_Task directions_.
The answer should be a single number: how many lines of the entries below hold the word "size".
--- Material for the task Enclosed Below ---
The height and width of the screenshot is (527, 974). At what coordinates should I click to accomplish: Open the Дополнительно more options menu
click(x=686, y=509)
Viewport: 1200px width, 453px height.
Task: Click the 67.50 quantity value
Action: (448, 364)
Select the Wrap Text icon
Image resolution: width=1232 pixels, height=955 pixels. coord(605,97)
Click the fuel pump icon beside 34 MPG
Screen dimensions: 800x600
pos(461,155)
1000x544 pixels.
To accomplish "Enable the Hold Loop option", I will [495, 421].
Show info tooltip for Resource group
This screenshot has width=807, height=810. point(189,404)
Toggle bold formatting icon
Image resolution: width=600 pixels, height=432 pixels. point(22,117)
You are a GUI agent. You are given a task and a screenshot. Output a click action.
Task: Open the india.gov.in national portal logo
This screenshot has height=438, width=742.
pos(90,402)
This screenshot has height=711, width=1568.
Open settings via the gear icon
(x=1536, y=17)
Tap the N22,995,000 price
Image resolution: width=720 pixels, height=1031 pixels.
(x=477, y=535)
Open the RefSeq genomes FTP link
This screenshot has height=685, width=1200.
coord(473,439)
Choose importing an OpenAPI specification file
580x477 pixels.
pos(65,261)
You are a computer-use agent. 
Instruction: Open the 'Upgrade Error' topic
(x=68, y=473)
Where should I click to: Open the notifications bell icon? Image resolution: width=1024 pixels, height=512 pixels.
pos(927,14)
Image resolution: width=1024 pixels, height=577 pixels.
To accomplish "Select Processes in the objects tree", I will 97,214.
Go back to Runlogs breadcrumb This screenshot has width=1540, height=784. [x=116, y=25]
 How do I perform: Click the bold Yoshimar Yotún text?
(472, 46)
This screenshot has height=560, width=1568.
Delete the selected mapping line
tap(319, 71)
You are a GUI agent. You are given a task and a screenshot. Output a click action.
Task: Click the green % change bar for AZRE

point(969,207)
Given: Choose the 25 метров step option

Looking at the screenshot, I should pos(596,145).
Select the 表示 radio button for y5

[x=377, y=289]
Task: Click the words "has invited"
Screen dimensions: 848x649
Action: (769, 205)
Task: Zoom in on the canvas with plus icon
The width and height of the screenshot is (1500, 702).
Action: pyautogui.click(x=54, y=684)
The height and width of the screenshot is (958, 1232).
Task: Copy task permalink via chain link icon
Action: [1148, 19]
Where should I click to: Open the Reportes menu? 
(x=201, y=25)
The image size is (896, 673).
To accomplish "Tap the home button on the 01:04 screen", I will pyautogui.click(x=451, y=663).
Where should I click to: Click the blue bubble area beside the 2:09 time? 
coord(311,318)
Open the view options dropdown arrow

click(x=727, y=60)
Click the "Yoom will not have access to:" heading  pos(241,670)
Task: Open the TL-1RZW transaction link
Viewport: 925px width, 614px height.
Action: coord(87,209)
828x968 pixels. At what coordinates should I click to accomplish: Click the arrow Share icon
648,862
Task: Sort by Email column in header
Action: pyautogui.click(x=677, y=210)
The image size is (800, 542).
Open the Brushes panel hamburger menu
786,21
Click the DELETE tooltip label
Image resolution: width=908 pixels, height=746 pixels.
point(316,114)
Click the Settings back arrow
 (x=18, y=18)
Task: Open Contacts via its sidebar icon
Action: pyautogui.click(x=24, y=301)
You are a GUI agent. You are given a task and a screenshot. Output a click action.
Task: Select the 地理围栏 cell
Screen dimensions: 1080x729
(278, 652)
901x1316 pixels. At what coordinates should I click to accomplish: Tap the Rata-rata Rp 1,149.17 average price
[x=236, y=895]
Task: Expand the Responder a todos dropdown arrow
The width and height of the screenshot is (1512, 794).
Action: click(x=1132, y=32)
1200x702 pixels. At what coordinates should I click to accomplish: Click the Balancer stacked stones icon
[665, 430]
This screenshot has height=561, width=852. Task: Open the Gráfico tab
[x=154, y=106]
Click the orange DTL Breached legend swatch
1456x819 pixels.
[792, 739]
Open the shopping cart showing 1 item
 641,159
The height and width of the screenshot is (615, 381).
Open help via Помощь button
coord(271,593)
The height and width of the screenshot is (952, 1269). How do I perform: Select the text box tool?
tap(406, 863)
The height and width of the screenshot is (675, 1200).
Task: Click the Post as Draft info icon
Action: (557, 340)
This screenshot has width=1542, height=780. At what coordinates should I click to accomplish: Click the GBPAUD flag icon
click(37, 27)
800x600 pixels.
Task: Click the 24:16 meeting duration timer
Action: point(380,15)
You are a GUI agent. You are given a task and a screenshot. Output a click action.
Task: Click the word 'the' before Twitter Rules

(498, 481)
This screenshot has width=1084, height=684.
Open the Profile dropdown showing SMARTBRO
--- End of Enclosed Material for the task ---
_Solved problem_.
2